I'm a writer/mocker/goober/mother in San Francisco who likes to drink beer, shop, laugh and make other people laugh, podcast, watch old movies, feed my unhealthy obsession with pop culture, kick breast cancer's ass, wear orange and root for the San Francisco Giants, participate in general jackass-ery, talk about TV, eavesdrop on strangers' conversations, make nerdy “Star Wars” and “Simpsons” references, and post personal things about myself on the web for all to read, which makes me some sort of literary exhibitionist.

16 thoughts on “Baby poisoning

  1. your pregnancy has made you extra whiny.

  2. Ooooh yeah.
    I hate to say it, but if you’re already over the “baby poisoning” you’re actually doing better than I was. I was horribly sick until well past 20 weeks, and the only things I could really handle were carbs and dairy– milk and graham crackers, macaroni and cheese, maybe some chicken and cheese on a sandwich… So yeah.
    There’s only so much you can do. That is THE big lesson from pregnancy and motherhood I can safely offer– there is only so much you can possibly do. The whole experience throws you up against your own personal limitations and insecurities in so many ways, it isn’t even funny– you just have to let some things go, at least for now.
    You’re doing just fine, Sonia.

    • 20 weeks!? That’s madness. I felt like I was in hell and it was only 6 or 7 weeks. No one I knew had baby poisoning so I was wondering why I was having it so hard. It’s kinda nice to know I’m not some crazy, hyper-sensitive pregnant lady. It just happens to some folks. Luckily (?), I never actually vomited, because I was too busy stuffing my face all the time. My carbs of choice were graham crackers, Wheat Thins and burritos, and lots and lots of ginger ale.

  3. Yeah, I had nausea the first 18 or so weeks of my pregnancy with L. I didn’t tell anyone at the Ex until I was 14 weeks pregnant, and I kept winding up at these press conferences with Gavin Newson or Kamala Harris and it was all I could do not to throw up on anyone important.
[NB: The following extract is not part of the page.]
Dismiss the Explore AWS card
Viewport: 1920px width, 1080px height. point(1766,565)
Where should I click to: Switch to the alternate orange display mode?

    That said, I’ve been meaning to recommend you check out a prenatal yoga class with Jane Austin: http://www.janeaustinyoga.com/ — she teaches at Yoga Tree Valencia during the week and Bernal Yoga on Sundays. She’s amazing.

    • 18 weeks! Egads! I will consider myself lucky now.

      I actually took note of that pre-natal class at Bernal Yoga on Sundays, but I haven’t made it out there yet. I will definitely check it out now. Thanks!

  4. Yeah, being pregnant sucks. My wife when she was pregnant had hyperemesis – or EXTREME morning sickness. Lasted for the first 5 months of the pregnancy. Yes, 5 months! She lost 40 pounds. We had to visit the ER 5 times to get her body fluids through IVs. From then on we visited the hospital like every other week to the “infusion center” to get her IVs. It was a pain in the ass. But we have our beautiful daughter now. =)

  5. Master P, that sounds like the most horrible thing ever!

    Also, I should probably mention that my baby poisoning didn’t just go away. My doc told me to take my prenatal vitamin at night, followed by a vitamin b6 tablet. Also, she told me to take half a Unisom at night. Apparently, Unisom was created as an anti-nausea med first, but it just so happened to make people sleepy.

    Once I started that routine, the baby poisoning lessened.

    • I’m glad your doctor gave you the Unisom tip. I was popping them during the day as well as at night, about half to a third a tablet at a time, to stave off the nausea. Worked really well, I was just kind of a zombie for several months!